Covid-19: un anno dopo

Il coronavirus, a partire dal mese di febbraio del grottesco anno domini 2020, è stato protagonista assoluto delle nostre conversazioni, dei nostri titoli di giornale e dei nostri pensieri.

Senza che avessimo il tempo di realizzarlo, in poche settimane, il virus è passato dall’essere solo una notizia astratta, confinata in un angolo del mondo, remoto ai nostri occhi, all’entrare prima nel nostro paese, poi nella nostra regione, nella nostra città e, per finire, nelle nostre scuole. Dopo aver invaso il paese, il covid 19 ha deciso che era il momento di fare pulizia, di farci salutare la vita a cui eravamo abituati, di rinchiuderci in casa e, come un consumato terrorista, si è preso i suoi ostaggi e li ha uccisi davanti ai nostri occhi.
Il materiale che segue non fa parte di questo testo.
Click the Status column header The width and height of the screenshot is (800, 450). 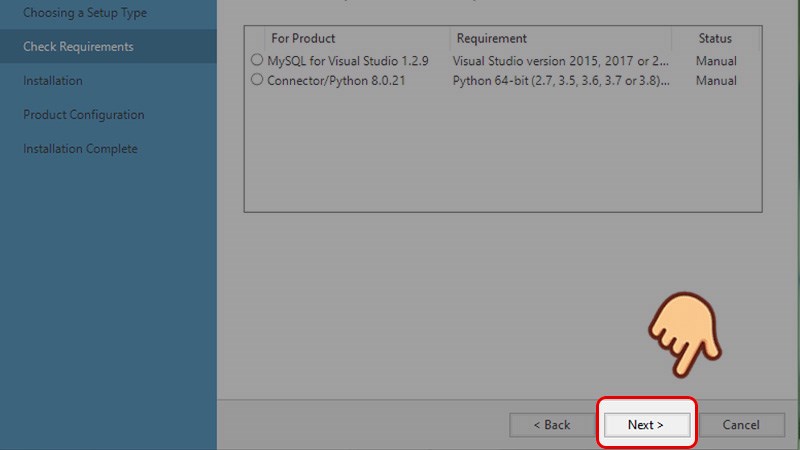(715, 39)
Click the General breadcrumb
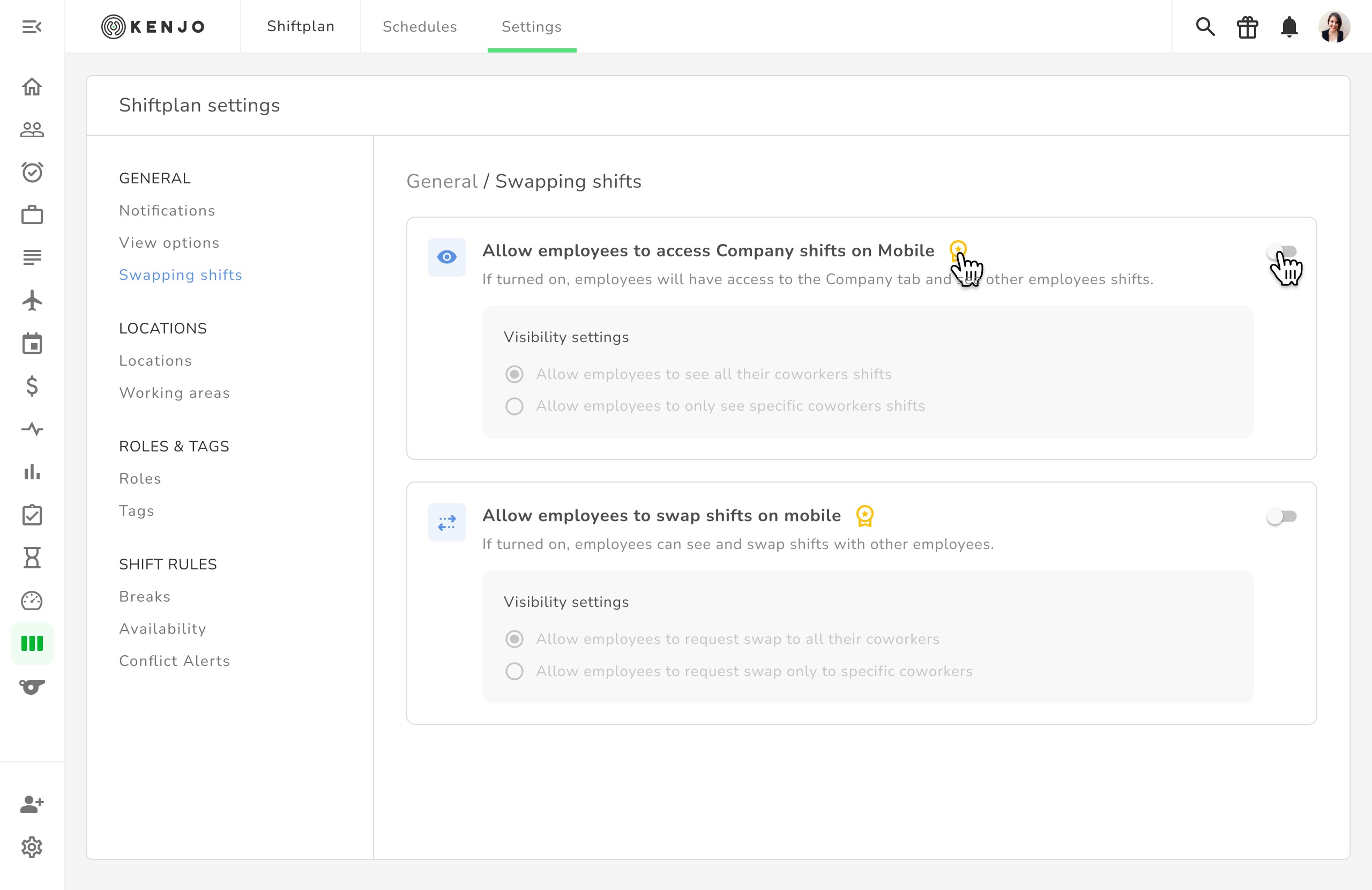The height and width of the screenshot is (890, 1372). (442, 181)
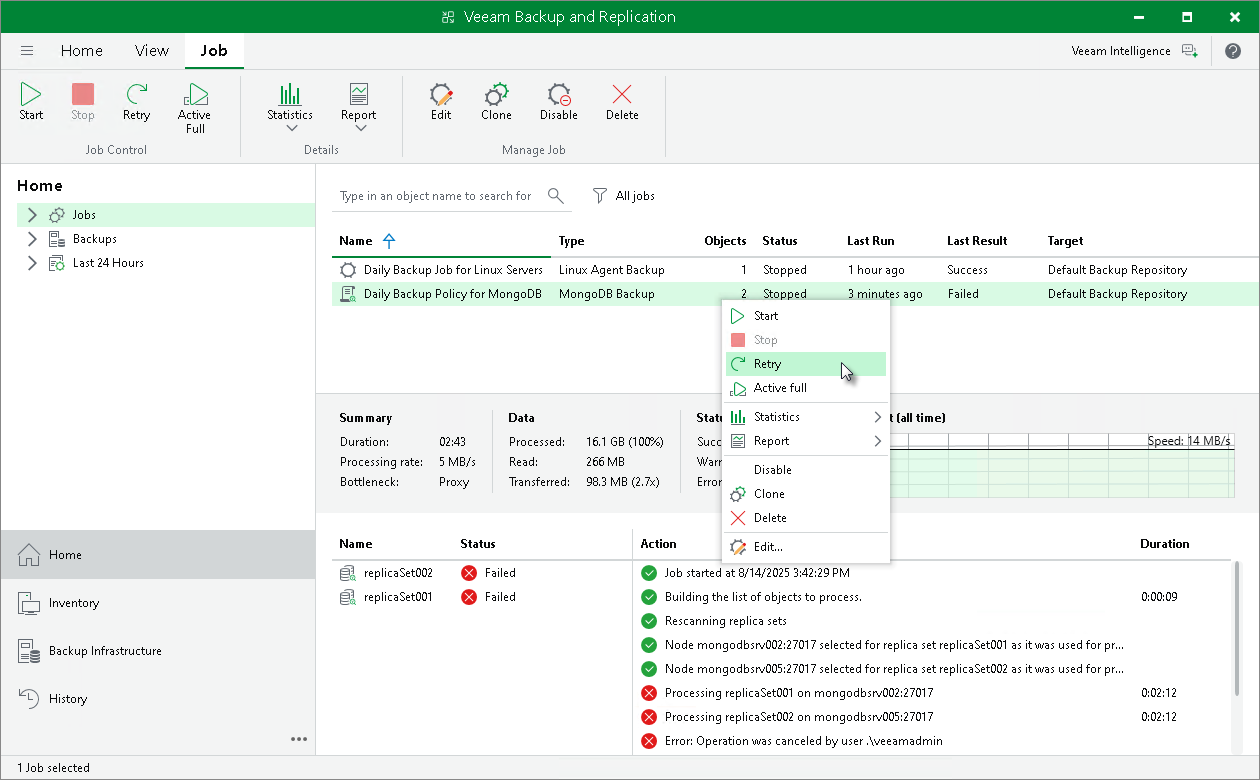This screenshot has height=780, width=1260.
Task: Open the Backup Infrastructure view
Action: [x=106, y=650]
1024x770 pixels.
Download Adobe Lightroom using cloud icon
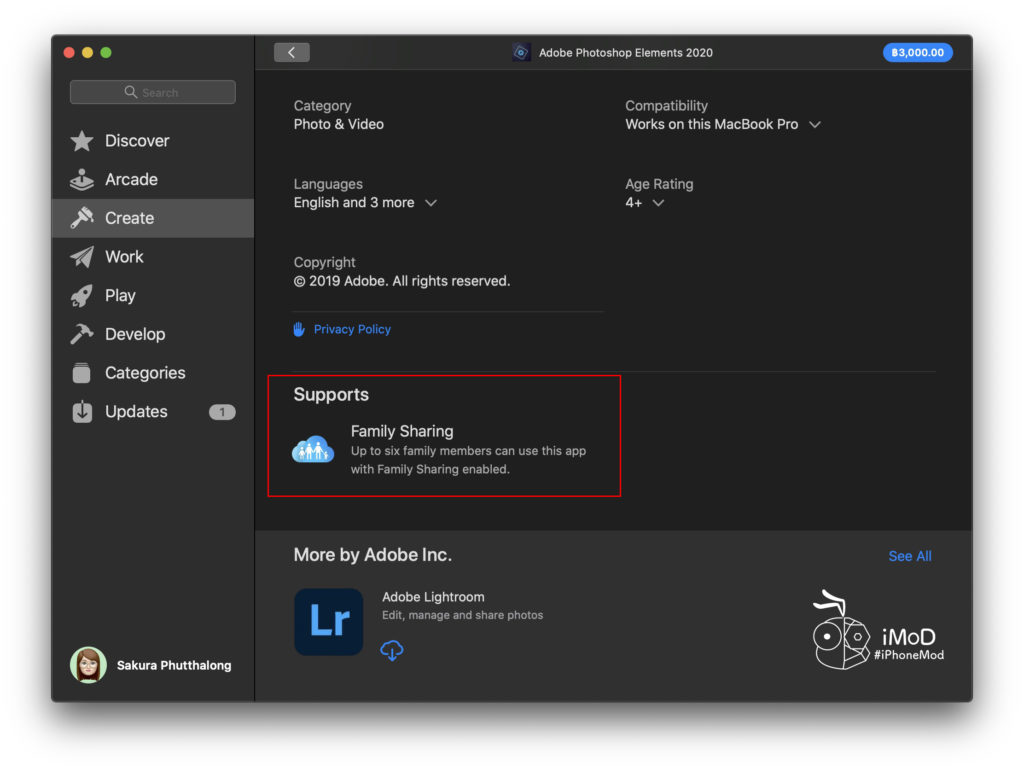(392, 650)
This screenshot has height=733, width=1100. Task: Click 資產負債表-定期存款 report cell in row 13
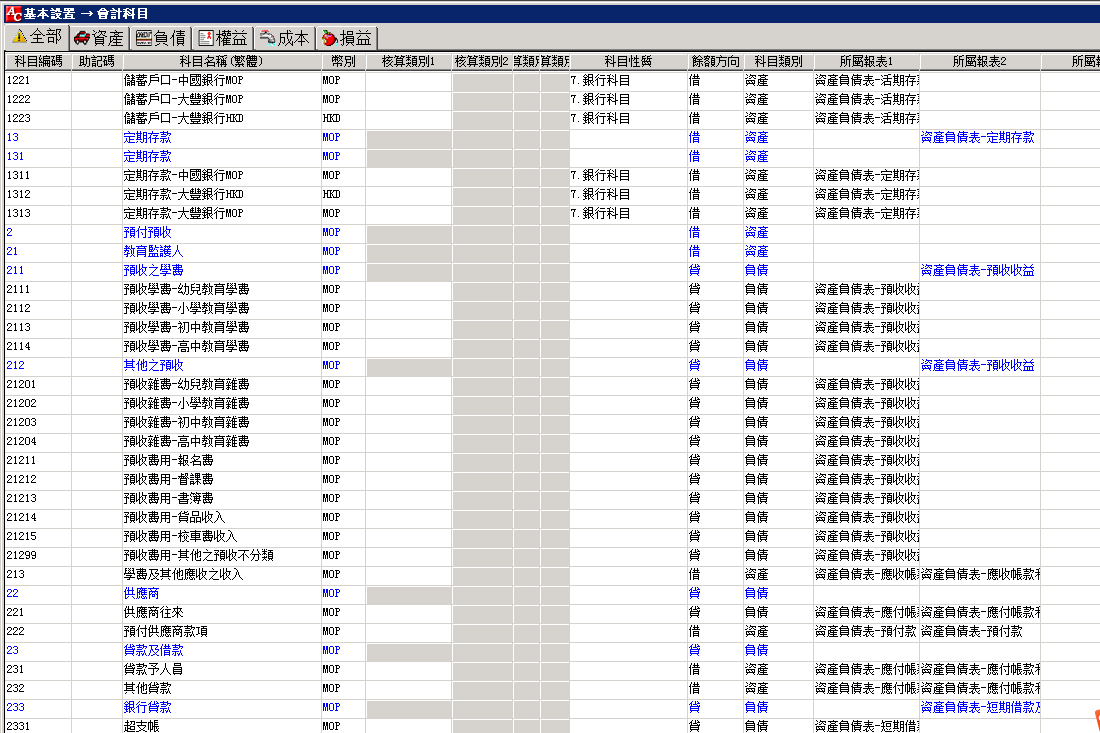[978, 138]
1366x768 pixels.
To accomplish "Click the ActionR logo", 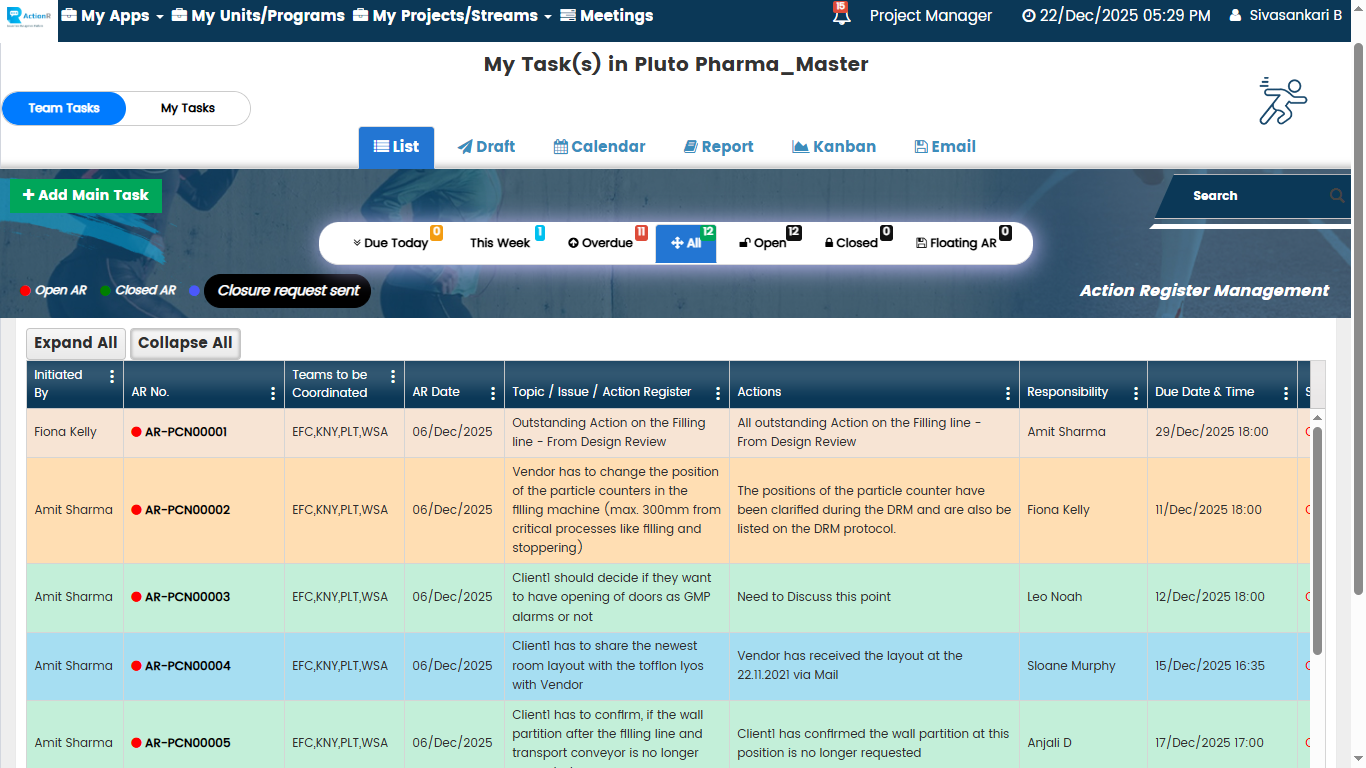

Il covid 19 ha di fatto reso fittizio il diritto alla salute, che ci viene riconosciuto nell’art. 32 della nostra costituzione, che testualmente recita: “la Repubblica tutela la salute come fondamentale diritto dell’individuo e interesse della collettività, e garantisce cure gratuite agli indigenti”. Infatti, in un tempo relativamente breve, le strutture ospedaliere di tutta Italia si sono ritrovate a dovere accogliere innumerevoli contagiati, ma senza conoscere la cura di questo virus. Di conseguenza, proprio per tutelare il diritto alla salute, le donne e gli uomini al governo hanno risposto agli attacchi del virus imponendo delle restrizioni, privandoci di alcuni diritti, seppure secondari, per fare sì che tutti potessero usufruire del servizio sanitario, e rallentare il collasso, ormai inevitabile, degli ospedali.

L’esempio più lampante di restrizione è sicuramente la compressione della libertà di associazione, con l’ infame quarantena iniziata il 9 marzo del 2020 e finita agli inizi di maggio dello stesso anno.

Durante l’estate, superato il Lockdown, sembrava, in un primo momento, esserci lasciati alle spalle l’emergenza sanitaria, ma con i giorni che passavano, le regole sempre meno strette e sempre meno rispettate, e l’inverno alle porte, si è subito capito che il problema si stava ripresentando.

I presagi estivi, come oggi sappiamo, si sono rivelati esatti, e il ritorno del virus è stato ancora peggiore di quanto ci aspettavamo, tanto che le restrizioni, imposte pur cercando un bilanciamento con la crisi economica in atto, sono ormai un argomento di discussione giornaliero.

 

A più di anno dall’inizio della pandemia, bisogna purtroppo constatare che sono molti quelli che, pur consapevoli delle conseguenze delle loro azioni, continuano a rifiutare regole semplici, che costituirebbero, se seguite, la chiave per uscire da questa situazione. Sono tantissimi i libertini, gli insofferenti alla mascherina, quelli che non riescono a rinunciare all’aperitivo e alla cena con gli amici, quelli che, quando viene comunicato che per due settimane bisogna restare a casa, come un cane davanti a un osso, non riescono a trattenersi, ed escono, a costo di prendersi una multa, a costo di non spezzare la catena, a costo di ammalarsi, contagiare chissà chi, e mandare in ospedale qualcuno che magari neanche conoscono, come pure un parente o un amico.

Vorrei che queste persone rinunciassero a quella che loro chiamano “libertà“, che per me, in questo momento storico, è solo mancanza di rispetto, e capissero di non essere gli unici a cui manca la normalità.

Vorrei che rinunciassero a quella che loro chiamano “libertà“, che per me adesso è solo ignoranza, per guardarsi intorno e smettere di sentirsi invincibili, imbattibili e onnipotenti.

Vorrei che rinunciassero a quella che loro chiamano “libertà“, che per me adesso è solo maleducazione, perché stanno schiacciando il mondo, sedendocisi sopra mentre sorseggiano il loro spritz.

Vorrei che rinunciassero a quella che loro chiamano “libertà“, che per me è solo menefreghismo, per ridare il respiro ed il futuro all’umanità.